For Chromium: profile the GPU process separately
(perf record -p $(pgrep -f "type=gpu-process")).
bpftrace One-Liners¶
bpftrace uses eBPF for safe, low-overhead kernel and user tracing:
# Syscall latency histogram (nanoseconds)
bpftrace -e 'tracepoint:raw_syscalls:sys_enter { @start[tid] = nsecs; }
tracepoint:raw_syscalls:sys_exit /@start[tid]/ {
@usecs = hist((nsecs - @start[tid]) / 1000);
delete(@start[tid]); }'
# File I/O by process (reads)
bpftrace -e 'tracepoint:syscalls:sys_enter_read {
@bytes[comm] = sum(args->count); }'
# Scheduler run queue latency
bpftrace -e 'tracepoint:sched:sched_wakeup {
@qtime[args->pid] = nsecs; }
tracepoint:sched:sched_switch /@qtime[args->next_pid]/ {
@usecs = hist((nsecs - @qtime[args->next_pid]) / 1000);
delete(@qtime[args->next_pid]); }'
# Count Wayland protocol calls in a compositor
bpftrace -e 'uprobe:/usr/lib/libwayland-server.so:wl_resource_post_event {
@[comm] = count(); }'
valgrind¶
| Tool | Purpose |
|---|---|
| Memcheck | Detect use-after-free, uninitialized reads, leaks |
| Cachegrind | Simulate CPU cache, find cache-hostile code |
| Callgrind | Call graph profiling (pair with KCachegrind GUI) |
| Helgrind | Detect data races in threaded code |
# Memory error detection (10-50x slowdown)

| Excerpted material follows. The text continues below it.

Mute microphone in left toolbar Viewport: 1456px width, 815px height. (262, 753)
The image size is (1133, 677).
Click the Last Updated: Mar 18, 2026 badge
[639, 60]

valgrind --tool=memcheck --leak-check=full ./sway
# Cache profiling
valgrind --tool=cachegrind ./my_renderer
cg_annotate cachegrind.out.*
Memcheck is invaluable when patching Sway/wlroots C code -- catch use-after-free before it becomes a compositor crash.
strace / ltrace¶
# Trace syscalls with timing
strace -fe trace=read,write,ioctl -T -p $(pidof sway)
# Trace library calls (e.g., EGL/GL calls)
ltrace -e 'egl*' -p $(pidof sway)
# Count syscalls by type
strace -c -p $(pidof chromium) -f 2>&1 | head -30
GPU Profiling¶
# Mesa's built-in HUD (works with any Mesa driver)
GALLIUM_HUD="fps+cpu,draw-calls" ./my_app
# Intel GPU utilization
sudo intel_gpu_top
# AMD GPU utilization
cat /sys/class/drm/card0/device/gpu_busy_percent
# Vulkan frame timing (via VK_LAYER_MESA_overlay)
VK_INSTANCE_LAYERS=VK_LAYER_MESA_overlay ./my_app
For compositor work: measure GPU render time per frame. If compositing takes
4ms at 60Hz (16.6ms budget), investigate shader complexity or texture upload bottlenecks.
Compositor Latency Measurement¶
The Wayland presentation-time protocol provides precise feedback:
sequenceDiagram
participant C as Client
participant Comp as Compositor
participant K as Kernel (KMS)
C->>Comp: wp_presentation.feedback(surface)
C->>Comp: wl_surface.commit()
Comp->>K: Atomic commit
K->>Comp: Page-flip event (vblank timestamp)
Comp->>C: wp_presentation_feedback.presented(tv_sec, tv_nsec, flags)
# Measure frame presentation times with weston-presentation-shm
weston-presentation-shm --output=HDMI-A-1
# Or manually: log timestamps in a custom Wayland client
# presented_time - commit_time = total latency
Key latency sources in the Warmwind stack:
| Stage | Typical | Tool to measure |
|---|---|---|
| Chromium render | 2-8ms | --enable-gpu-benchmarking |
| Compositor composite | 0.5-4ms | presentation-time protocol |
| VNC encode | 1-10ms | WayVNC --log-level=debug |
| Network transfer | 1-50ms | ping, Wireshark |
| VNC decode + display | 1-5ms | Client-side timestamps |
Glossary
- PMC (Performance Monitoring Counter)
- CPU hardware register counting events (cycles, cache misses, branch mispredictions).
- eBPF (extended Berkeley Packet Filter)
- In-kernel VM for safe, JIT-compiled tracing and networking programs.
- Flame graph
- Visualization of sampled stack traces. Width = time proportion. Invented by Brendan Gregg.
- Memcheck
- Valgrind tool detecting memory errors via binary instrumentation. 10-50x slowdown.
- GALLIUM_HUD
- Mesa environment variable enabling a real-time on-screen GPU metrics overlay.
- presentation-time
- Wayland protocol providing precise vblank timestamps for committed surfaces.
- Run queue latency
- Time a thread waits in the scheduler queue before getting CPU time.